The Public Be Damned

A presidential commission has just made official what you and I have long known from experience. The Post Office "each year… slips further behind the rest of the economy in service, in efficiency, and in meeting its responsibilities as an employer."

The commission recommended that the Post Office be converted from a government department to a nonprofit government corpora­tion. That might improve matters some, but since the Post Office would still be a monopoly and a government organization, it would remain high-priced and inefficient. A far better solution is one I sug­gested many months ago (News­week, Oct. 9, 1967) — simply re­peal the present provision making it illegal for private enterprise to provide mail service. Competition would quickly set modern tech­nology to work in the transmission of mail, and simultaneously lower the cost to the consumer. The gov­ernment system would have to shape up or ship out.

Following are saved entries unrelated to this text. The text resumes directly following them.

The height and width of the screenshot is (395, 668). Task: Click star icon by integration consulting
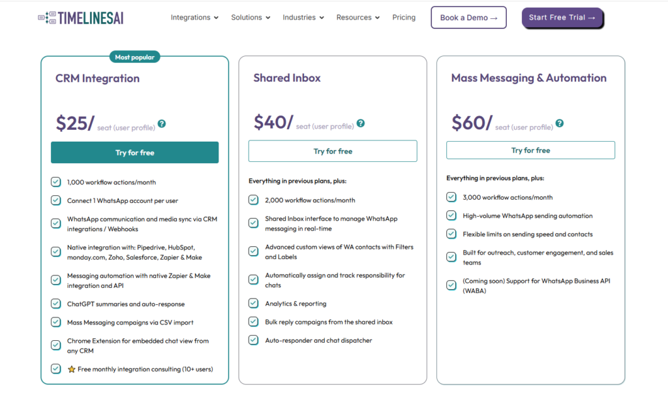pos(72,370)
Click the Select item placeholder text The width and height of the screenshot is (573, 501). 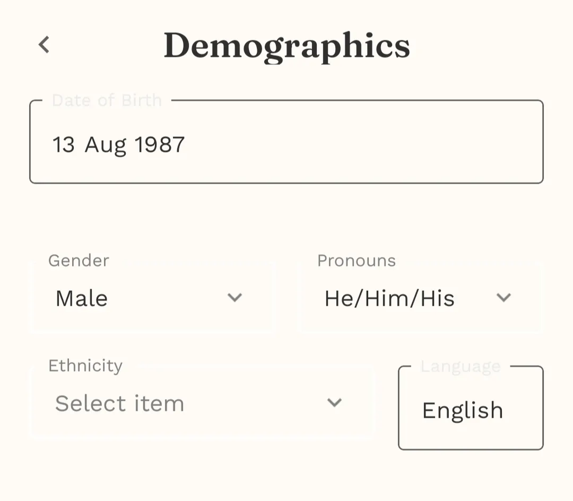click(x=120, y=404)
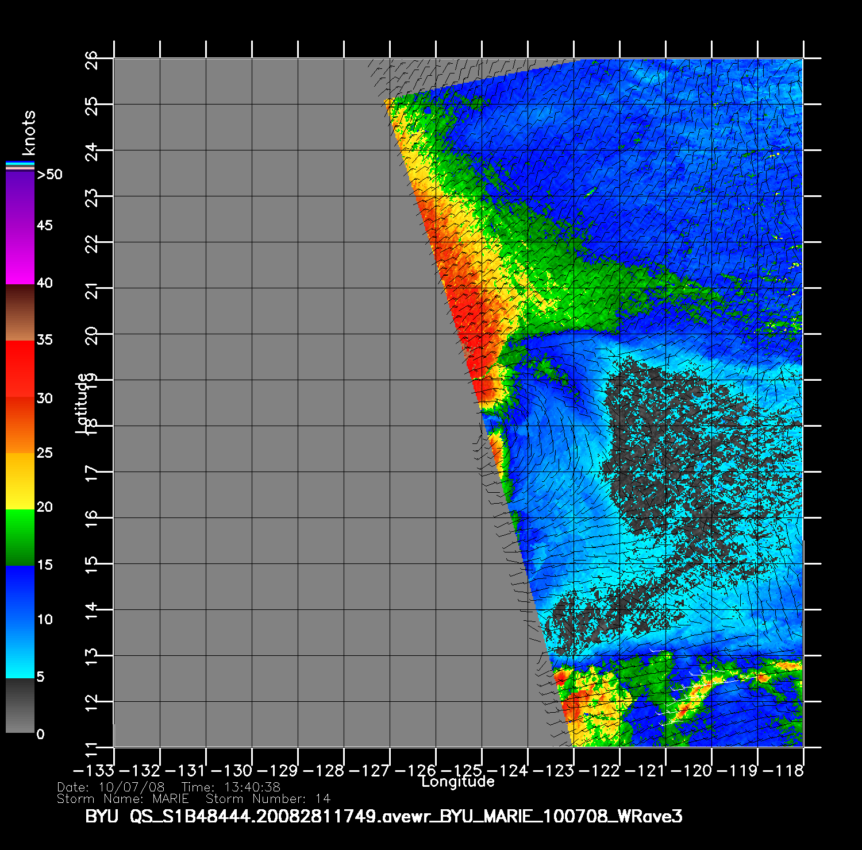Click the magenta 40–45 knots legend band
Screen dimensions: 862x850
(20, 254)
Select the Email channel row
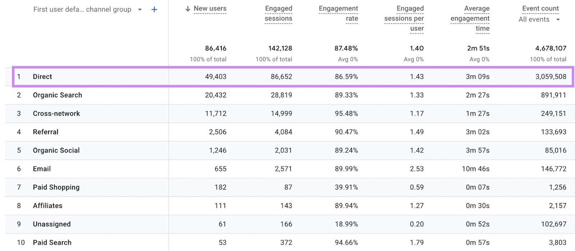Viewport: 575px width, 251px height. (42, 169)
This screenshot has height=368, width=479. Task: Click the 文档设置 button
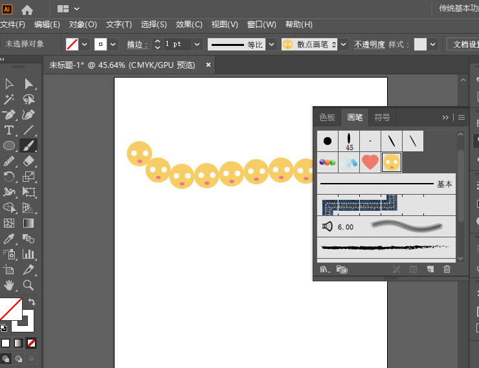click(x=465, y=45)
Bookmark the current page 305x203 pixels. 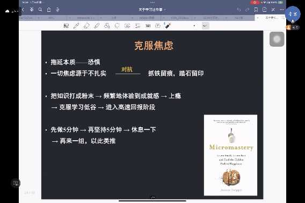pos(256,10)
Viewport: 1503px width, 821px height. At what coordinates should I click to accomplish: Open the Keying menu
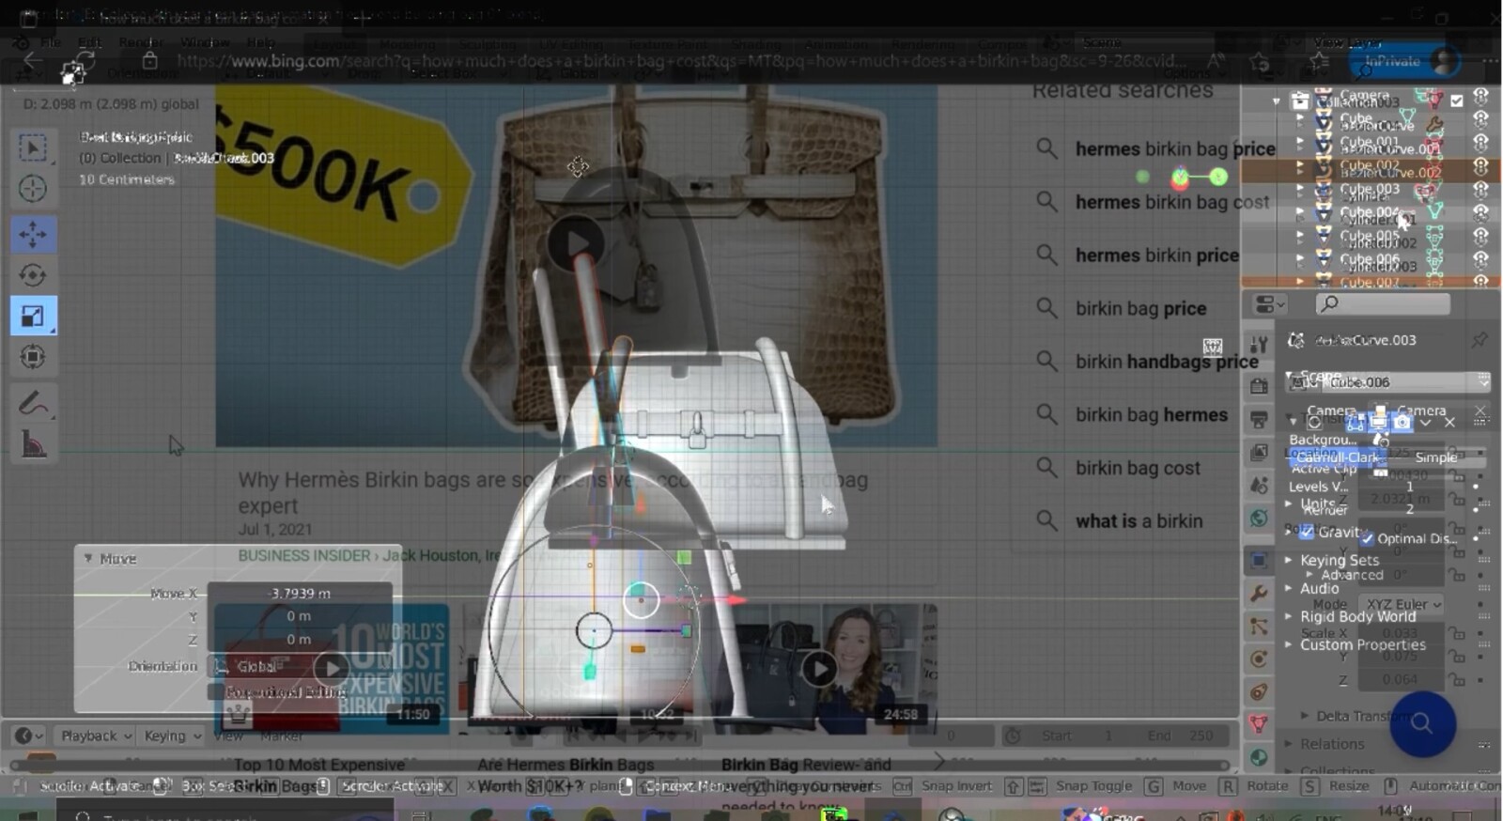[x=172, y=736]
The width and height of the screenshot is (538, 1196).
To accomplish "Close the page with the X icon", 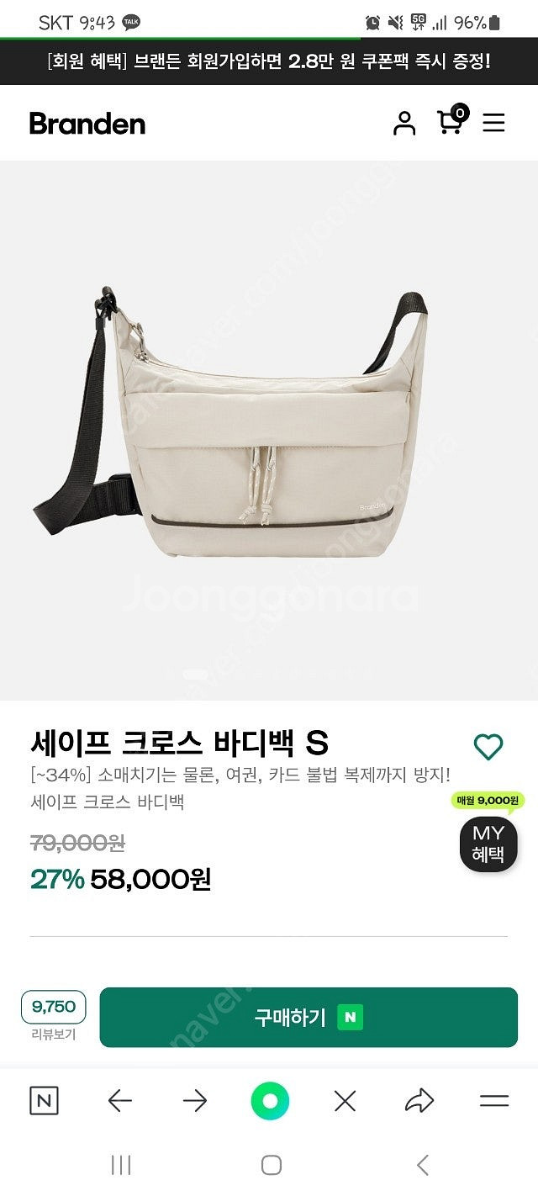I will (x=345, y=1100).
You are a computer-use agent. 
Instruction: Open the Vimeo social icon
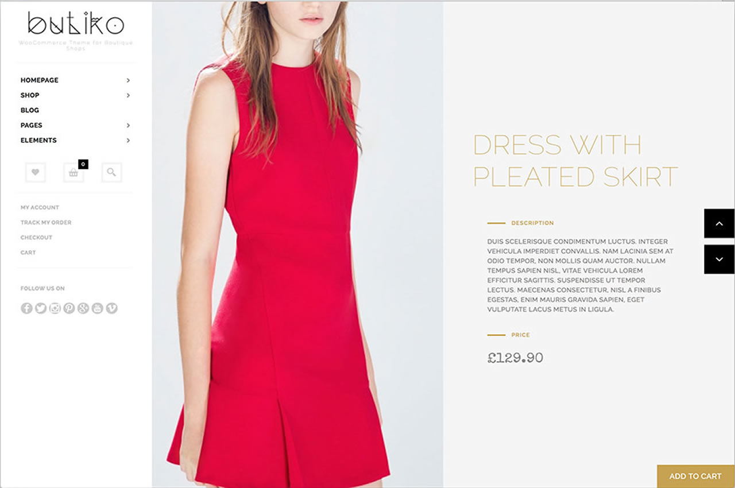112,308
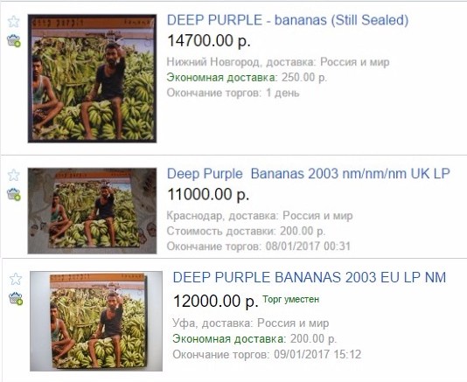Click 'Стоимость доставки: 200.00 р.' in the Краснодар listing
Screen dimensions: 467x382
point(246,231)
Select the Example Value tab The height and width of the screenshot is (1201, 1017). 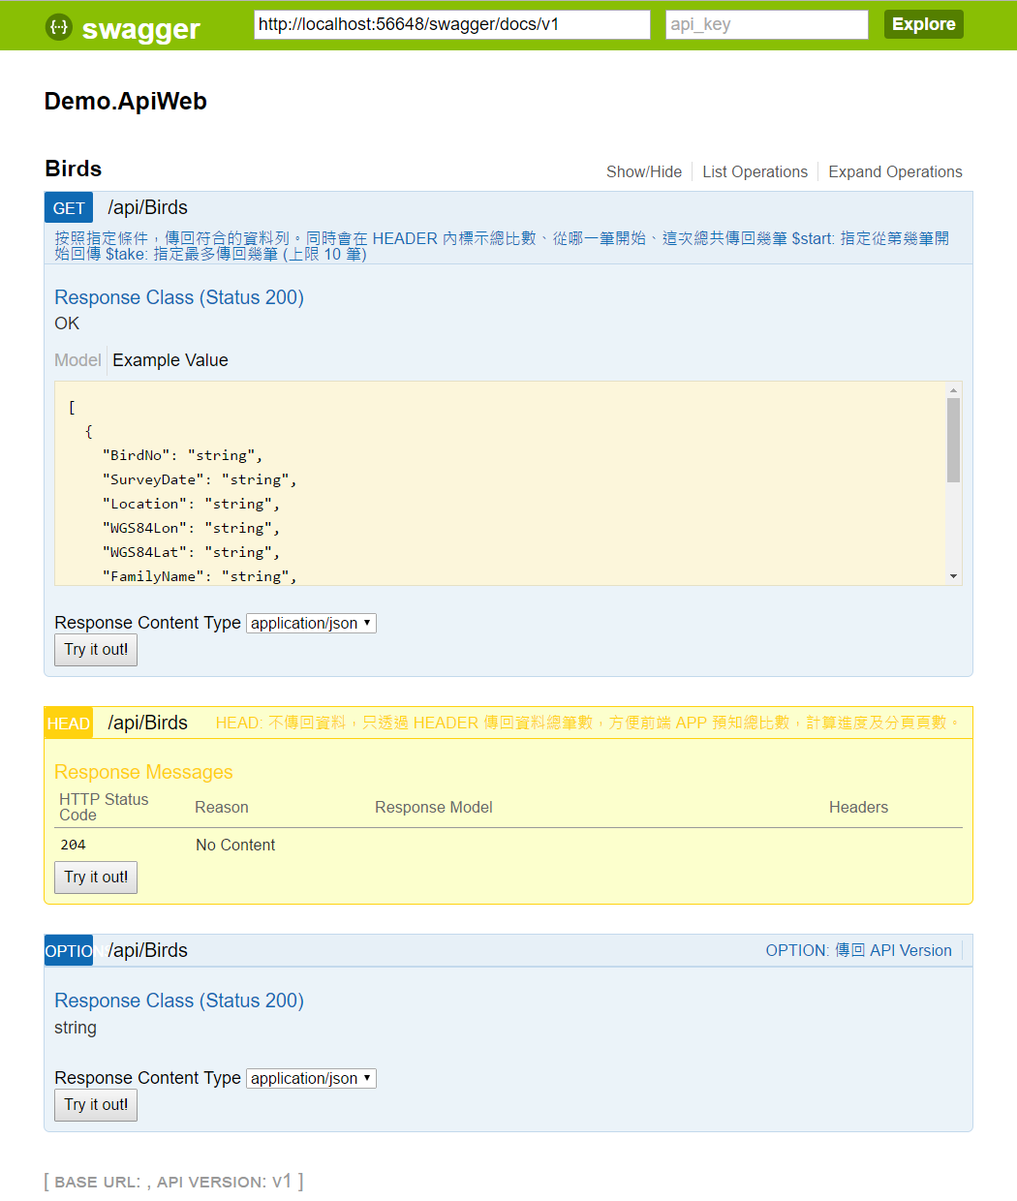(x=170, y=359)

But neither the one proposal nor the other will be adopted. The facts of political life that make this prediction a near-certainty were brought home to me when I was writing my earlier column on the Post Office. Why not, I thought, use it to persuade a congressman to introduce a bill to repeal the present prohibition on private de­livery of mail? That would have started desirable legislation on its way, made the column more topi­cal, and given the Congressional sponsor some publicity. So I spoke to a number of friends in Con­gress.

All were favorable to the sub­stance of the bill, yet none was willing to introduce it. As one congressman said to me, "Can you suggest any unions we might con­ceivably persuade to testify in favor of it?" I could not do so.

Strong pressure groups will op­pose changing present arrange­ments: the postal unions that have become experts in lobbying before Congress; the users of third- and fourth-class mail, who fear that the subsidy they now enjoy would be threatened if Congress no long­er finances postal deficits.

No strong pressure groups will favor the proposed changes—which serve only the widespread general interest of the public. If the pro­posed changes were made — if, for example, private competition were permitted — pressure groups would emerge. Enterprises that suc­ceeded in the new business and their employees and customers would become such groups. But these are only potential, not ac­tual.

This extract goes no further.